La raccolta fondi per la figlia di tre anni di Sara Ceccantini supera i 50mila euro. Venerdì l’ultimo saluto nella cattedrale di Arezzo.
Arezzo – Doveva essere la settimana più bella della sua vita, quella che l’avrebbe portata all’altare con l’uomo che amava, davanti alla loro bambina di tre anni. Invece per Sara Ceccantini, 39 anni, mamma della piccola Viola e dipendente Prada, la vacanza a Mykonos con le amiche per festeggiare l’addio al nubilato si è trasformata nella notte tra il 14 e il 15 giugno in una tragedia senza ritorno. Uno schianto stradale se l’è portata via a cinque giorni dal matrimonio, lasciando un compagno distrutto, una figlia senza madre e un’intera comunità in ginocchio.
L’impatto fatale è avvenuto intorno alle 3 del mattino sulla strada provinciale tra Chora e Ano Mera, nella zona di Argyrena. Sara era seduta sul sedile posteriore di una Peugeot a noleggio, insieme a due colleghe e a un amico alla guida. Una Volkswagen Golf condotta da un cittadino greco ha centrato la vettura, scaraventandola fuori strada contro un pick-up in sosta. Sulla dinamica le autorità elleniche stanno ancora indagando: al vaglio due ipotesi, un’inversione a U della Peugeot o una perdita di controllo dell’altro veicolo. Entrambi i conducenti sono risultati negativi all’alcol test e sono stati rilasciati.
Soccorsa in condizioni disperate, Sara è stata trasportata prima all’ospedale di Mykonos, poi a Syros. Un trasferimento in elicottero verso Atene è stato valutato, ma le condizioni erano ormai troppo critiche. La donna è morta poche ore dopo. Una delle amiche è rimasta gravemente ferita ed è stata ricoverata ad Atene, fortunatamente fuori pericolo di vita.
Quindici minuti prima dello schianto, Sara aveva chiamato il compagno Luca Bugialli. “Luca, domani torno da te”, le sue ultime parole. Il matrimonio era fissato per sabato 20 giugno, nella chiesa di Civitella, con ricevimento al Podere La Doccia. Sara avrebbe voluto sposarsi nella cappella della Madonna del Conforto nel Duomo di Arezzo, ma la concomitanza con la Giostra del Saracino non l’aveva reso possibile.
“Ora vivo per nostra figlia, voglio giustizia“, ha dichiarato Luca, rimasto ad Arezzo con Viola. Martedì ha accolto la salma di Sara all’aeroporto di Fiumicino, arrivata con un volo da Atene.
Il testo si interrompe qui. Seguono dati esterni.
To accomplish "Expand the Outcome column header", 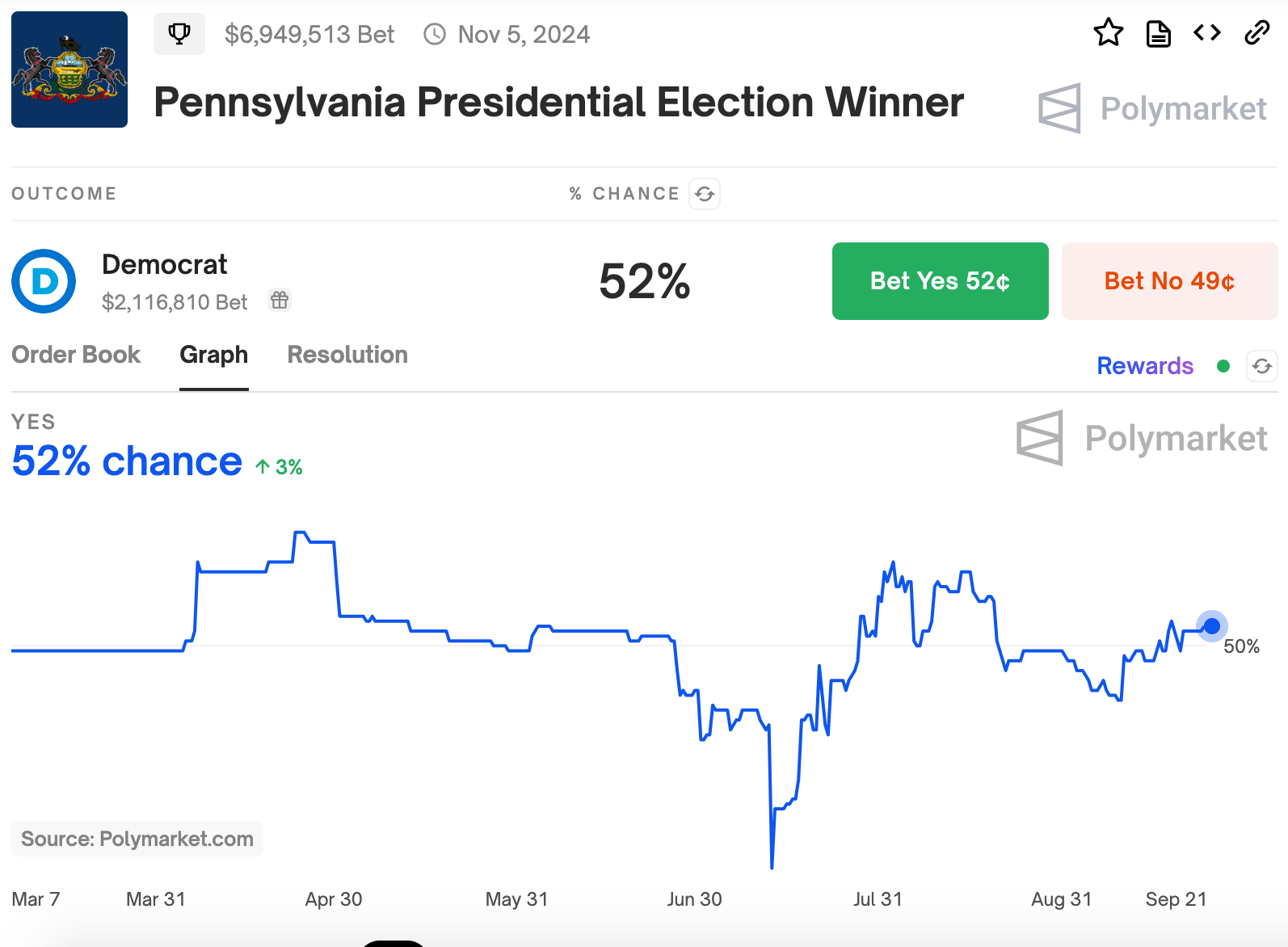I will [64, 193].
La notizia ha scosso l’intera comunità di Agazzi, la frazione di Arezzo dove la coppia viveva con Viola nella casa dei genitori di Sara. Avevano da poco acquistato una nuova casa a Campogialli, vicino a Terranuova Bracciolini, dove si sarebbero trasferiti subito dopo le nozze. Patrizio Bertelli, patron di Prada, ha disposto la chiusura per lutto dello stabilimento di Valvigna dove Sara lavorava da anni negli uffici amministrativi. L’azienda ha contribuito anche al rimpatrio della salma.
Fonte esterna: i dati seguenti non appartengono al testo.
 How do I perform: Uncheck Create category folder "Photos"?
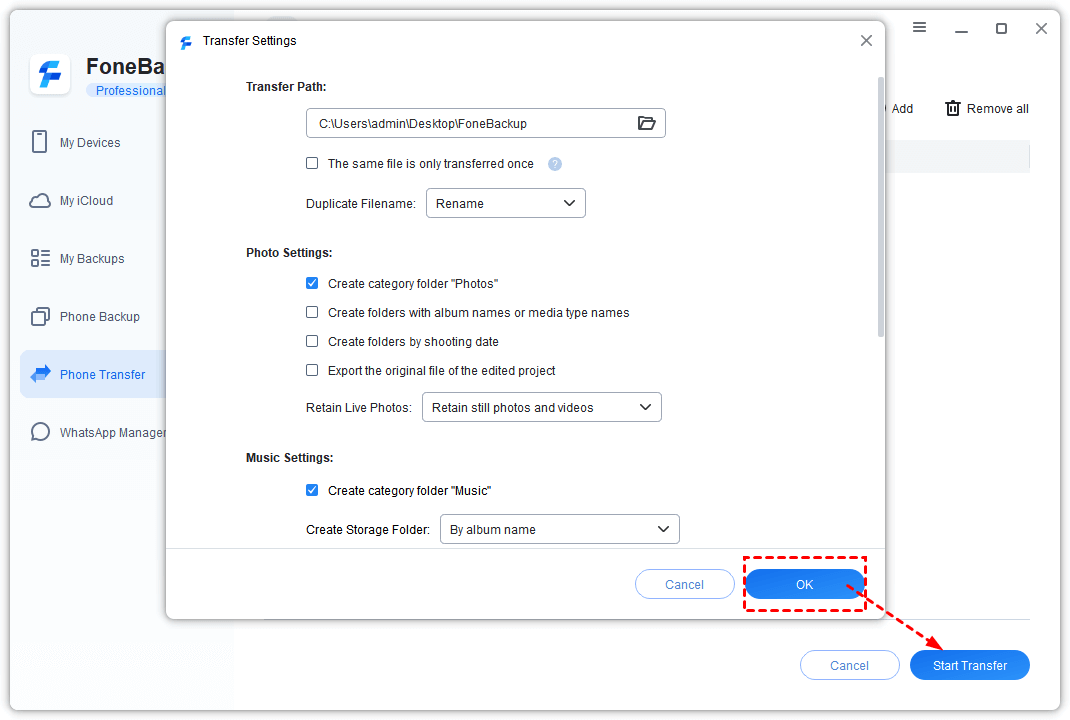(312, 283)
La raccolta fondi lanciata su GoFundMe da Alessandro Mazzucco Ferri – miglior amico di Luca e testimone di nozze designato – ha superato i 50mila euro. “Nessuna donazione potrà mai colmare il vuoto lasciato dalla sua scomparsa – si legge nella pagina – ma ogni contributo aiuterà Luca a garantire alla piccola un futuro sereno e sicuro“.
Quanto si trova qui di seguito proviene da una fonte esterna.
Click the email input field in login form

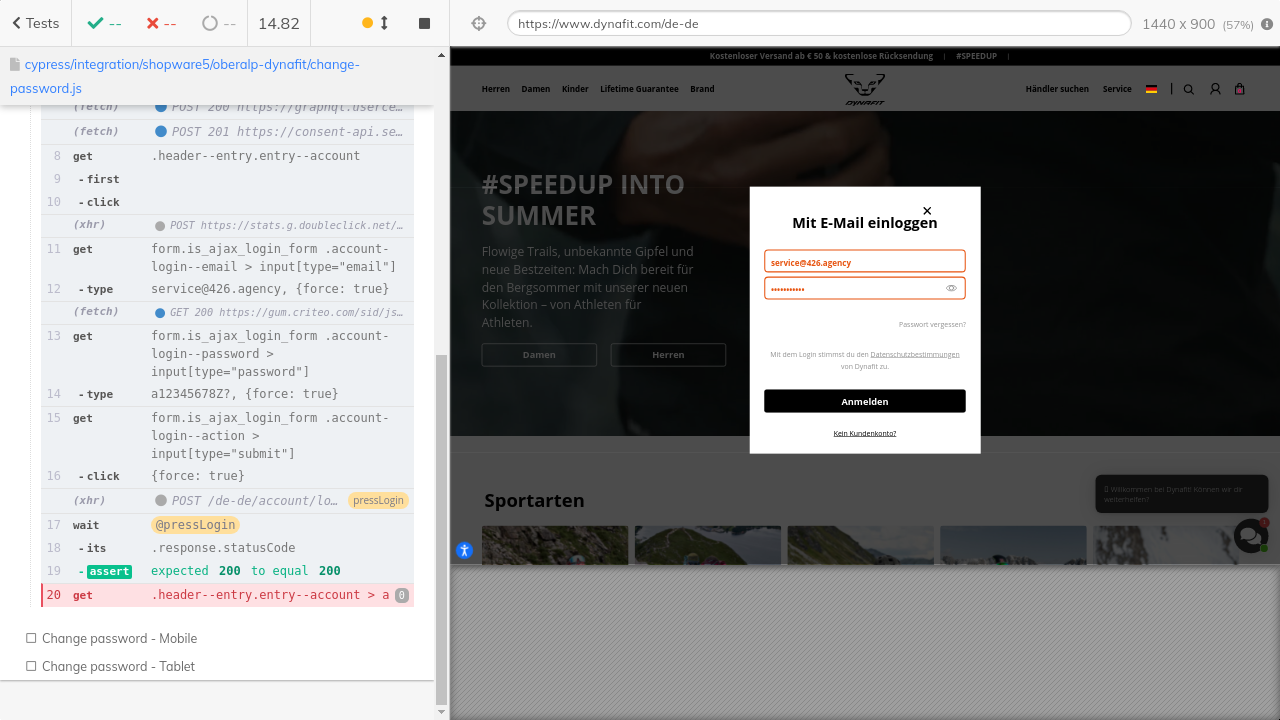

Don Alessandro Tracchi, ex parroco di Agazzi che avrebbe dovuto celebrare le nozze, ha ricordato Sara come una ragazza “solare, sempre sorridente, ferma nei suoi valori”. Il sacerdote sarà tra i celebranti dei funerali, in programma venerdì alle 10 nella cattedrale di Arezzo, insieme a don Alvaro Bardelli. La camera ardente è stata allestita all’ospedale San Donato, aperta al pubblico da mercoledì. Dopo le esequie, Sara riposerà nel cimitero di Agazzi. Per lei, tante rose bianche.